The episode is a reminder to anybody who writes or produces television that LGBTQ+ characters don’t need to be defined by their romantic relationships. Granted, in an industry that can still be incredibly regressive and tokenistic when it comes to LGBTQ+ representation – and in a world that still punishes and persecutes those who exist outside heterosexual norms – stories of sincere queer romance should always be welcome.

But episode four of Moments in Love seems to have been made specifically for LGBTQ+ individuals who could use reassurance that they are valid and valuable even on their own. Alicia doesn’t need to be married to Denise to “confirm” her sexuality or to prove that she deserves to be a mom. She is and has always been whole.

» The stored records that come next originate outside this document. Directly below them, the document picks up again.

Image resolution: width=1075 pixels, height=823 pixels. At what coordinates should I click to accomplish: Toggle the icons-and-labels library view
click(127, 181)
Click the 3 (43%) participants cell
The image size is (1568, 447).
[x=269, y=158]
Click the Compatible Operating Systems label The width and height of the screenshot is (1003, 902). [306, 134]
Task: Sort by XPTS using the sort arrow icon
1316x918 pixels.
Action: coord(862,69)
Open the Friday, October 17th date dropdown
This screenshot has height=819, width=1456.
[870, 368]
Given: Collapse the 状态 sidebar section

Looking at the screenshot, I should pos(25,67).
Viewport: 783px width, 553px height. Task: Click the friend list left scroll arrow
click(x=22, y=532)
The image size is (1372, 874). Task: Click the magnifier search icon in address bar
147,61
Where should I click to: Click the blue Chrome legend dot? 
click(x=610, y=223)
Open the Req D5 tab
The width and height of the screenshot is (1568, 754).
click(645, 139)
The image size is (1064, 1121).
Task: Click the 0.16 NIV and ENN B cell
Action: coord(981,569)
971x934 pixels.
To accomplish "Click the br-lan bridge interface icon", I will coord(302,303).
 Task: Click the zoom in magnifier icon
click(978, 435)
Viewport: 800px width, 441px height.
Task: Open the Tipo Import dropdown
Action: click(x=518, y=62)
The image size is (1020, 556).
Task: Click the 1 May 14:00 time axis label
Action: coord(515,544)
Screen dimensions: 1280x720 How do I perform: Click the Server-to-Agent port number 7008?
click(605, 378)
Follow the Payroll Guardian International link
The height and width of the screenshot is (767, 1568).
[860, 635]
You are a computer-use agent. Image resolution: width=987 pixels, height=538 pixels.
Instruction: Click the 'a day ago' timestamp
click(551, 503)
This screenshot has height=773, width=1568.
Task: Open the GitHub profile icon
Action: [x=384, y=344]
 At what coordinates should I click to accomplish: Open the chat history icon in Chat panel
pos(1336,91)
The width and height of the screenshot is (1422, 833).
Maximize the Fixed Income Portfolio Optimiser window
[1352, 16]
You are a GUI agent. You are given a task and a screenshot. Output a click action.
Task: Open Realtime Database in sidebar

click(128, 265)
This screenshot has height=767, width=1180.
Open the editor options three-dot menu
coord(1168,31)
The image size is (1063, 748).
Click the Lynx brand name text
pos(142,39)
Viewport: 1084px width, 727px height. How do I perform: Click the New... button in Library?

Naomi Akie plays as ALICIA and Lena Waithe plays Denise in the third season of ‘Master of None.’
Image courtesy of Netflix

But with all that said, it’s disappointing that the storytelling throughout the rest of Moments in Love just isn’t as thoughtful. Ansari maintains a deliberate pace for the entire season, at times spending minutes-on-end fixed on a single spot, ostensibly to allow every mundane interaction to feel charged with tension. It may have worked for Alicia’s solo episode, but for the increasingly fraught interactions between her and Denise, Ansari’s distant, isolating approach doesn’t ring true.

Moments in Love seems intent on portraying this marriage as monotonous from the get-go, when we can see that that isn’t the reality at all. To be clear, nothing is wrong with slow pacing and a uniform look. But the season’s style ends up preventing the central couple’s separation from feeling like the result of many changes and failed compromises. Instead, it feels inevitable, cynical.

This is ultimately the biggest thing getting in the way of Moments in Love’s success: at its worst, it draws dangerously close to being little more than a self-pitying screed from Ansari and Waithe. Their feelings about their respective mistakes and controversies are understandable, but it feels as if they’ve become so caught up in apologizing that they forgot to make any proper resolutions.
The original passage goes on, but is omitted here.